I still love Sendak’s books. The book burners are stupid.
elmo
Aw, crap. I hate this shit. Don’t make me, even for a second, take the side of the Wingnut Wurlitzer, but that was just a wrong, offensive, and — yeah, I’ll say it — evil thing to say.
Maybe it’s because I’m on a Kennedy kick right now after reading Caro’s book, and I’m just so freakin’ saddened by the descriptions of Jackie Kennedy gathering up Jack’s brains in her cupped hands. But there are things you don’t joke about. Ever. Some jokes are never, ever funny. And “jokes” about murdering not only the President of the United States, but also his wife, belong firmly in that category.
Does making an evil, ugly joke make him an evil, ugly person? Of course not. But I’m going to call it what it is, and it’s just a damn offensive thing to say.
Villago Delenda Est
@Craig:
The deserting coward was never elected. He was appointed, and then Ohio’s vote totals were manipulated.
beergoggles
Death threats aren’t funny. You only have to be on the receiving end of a few serious ones to realize it. It’s like rape jokes but worse.
owlbear1
Sendak was contemplated what it would take to change his legacy from a beloved author of children’s books, not actually planning or advocating for anyone to kill Dick and George.
Although, I can see how this can be confusing for people who see 1 million dead and wounded as “Shit Happens”.
Xecky Gilchrist
they’ve seen quite a bit of outrage on Twitter and a few conservative blogs.
They’re admitting they know who Bush is?
TOP123
@waynski: Connecticut! Just like a certain family whose name begins with a B.
Cluttered Mind
@Spaghetti Lee: That is actually kind of funny. I read Ender’s Game a while back and hated it (apparently that’s a minority opinion), and then years later I found out that Orson Scott Card is a pretty horrible person. Didn’t really surprise me at all given the reasons why I disliked Ender’s Game. I always loved Sendak’s books and the idea of him saying something like this doesn’t really surprise me.
bjacques
First of all, what’s the context? Wingnuts whine enough about that when one of their own gets caught with his or her bare face hanging out. OK, it would have to be quite a context to justify what, on the face of it, sounds like a stupid and/or cranky thing to say. “But then I had my first cup of coffee that day” would be a start. By the way, notice how he said: “There I was, wearing the bomb vest” instead of “someone ought to…” or the even more weaselly “it would be terrible but not surprising if…”
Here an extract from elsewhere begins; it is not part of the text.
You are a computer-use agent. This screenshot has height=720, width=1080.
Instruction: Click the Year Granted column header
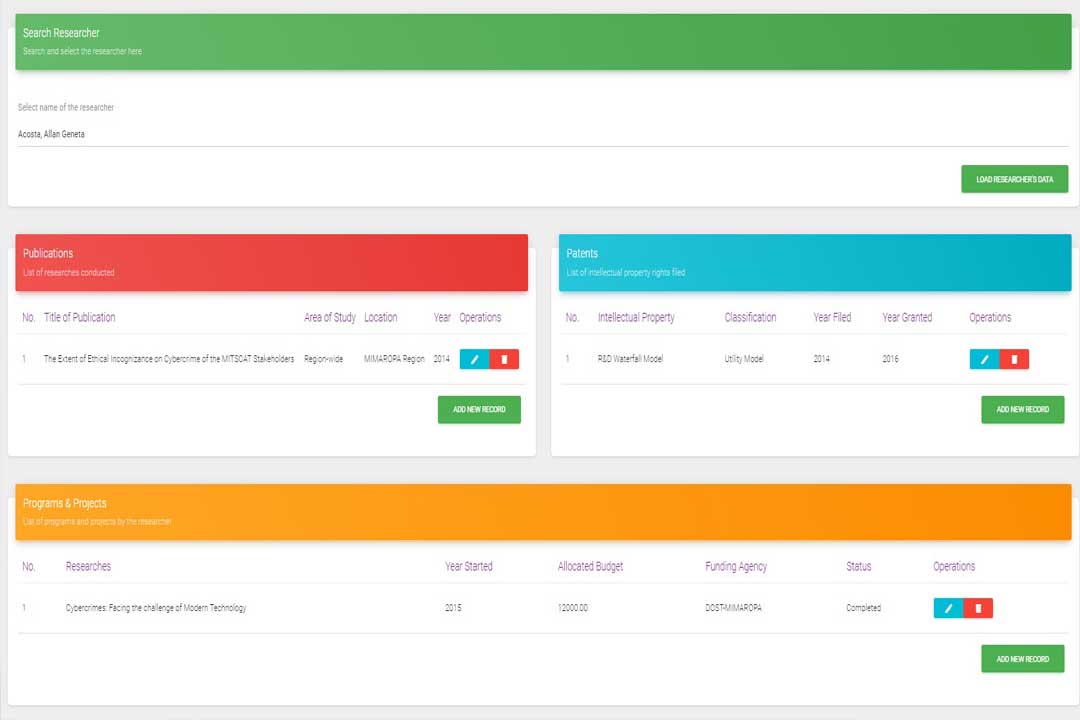click(x=906, y=317)
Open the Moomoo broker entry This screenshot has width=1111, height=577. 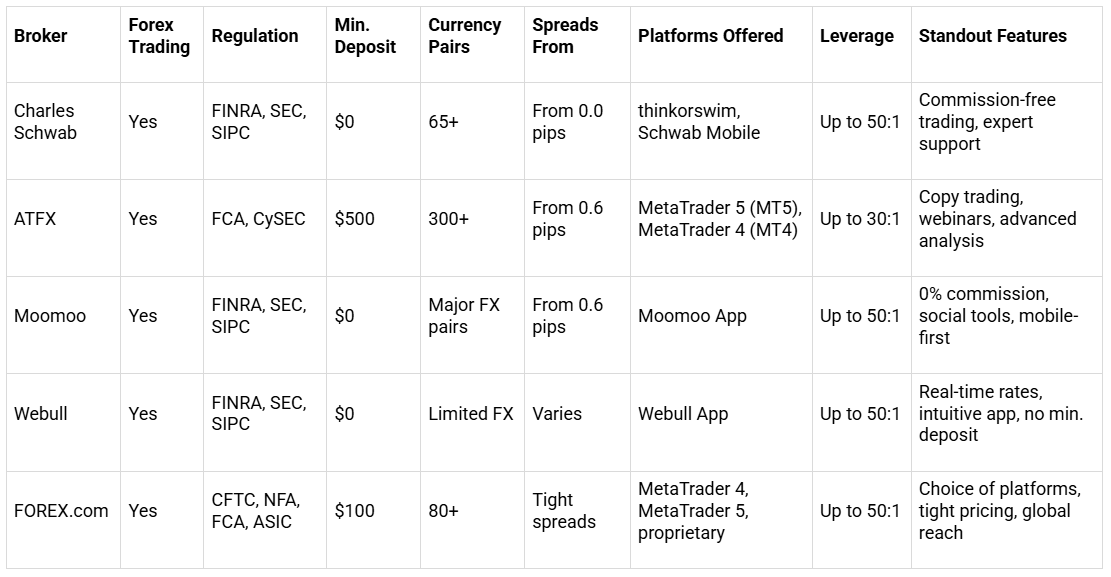(50, 316)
(ETA: Owlbear @ 31: If that was the context, I guess that would do it. In poor taste, maybe, but obviously harmless. Not a patch on wingnut fantasies of things people might actually do, or have done in Arizona, say.)
Wingnuts act like it’s a virtue to immediately and totally refudiate a hero who acts less than heroic. I have a high school acquaintance who proudly reaffirmed his disgust last week at the Dixie Chicks saying Bush made them ashamed to be American…*eight years ago*. Now, I was disappointed 20 years ago to learn that Iggy Pop was and is a Republican who likes to play golf. But Raw Power and Lust For Life / The Idiot are still some of the finest slabs of vinyl ever to grace a turntable. I guess if Iggy went down the same road as Ted Nugent, that would take some of the fun out of listening to his early stuff, but I hope I’d take it like an adult, find the behavior regrettable and remember him when he didn’t suck.
Sophist(from droid)
To everyone talking about death threats: unless Maurice Sendak had access time a time machine, this wasn’t one of those.
TenguPhule
Porky Pig raping Elmer Fudd.
I rest my case.
some guy
What’s even funnier is seeing Tucker Carlson’s whiny little bitch, Sean Medfield (The DC Crawler) come over here and whine about Sendak.
At least Sean isn’t living in his mommy’s basement anymore, so we can thank Tucker for that.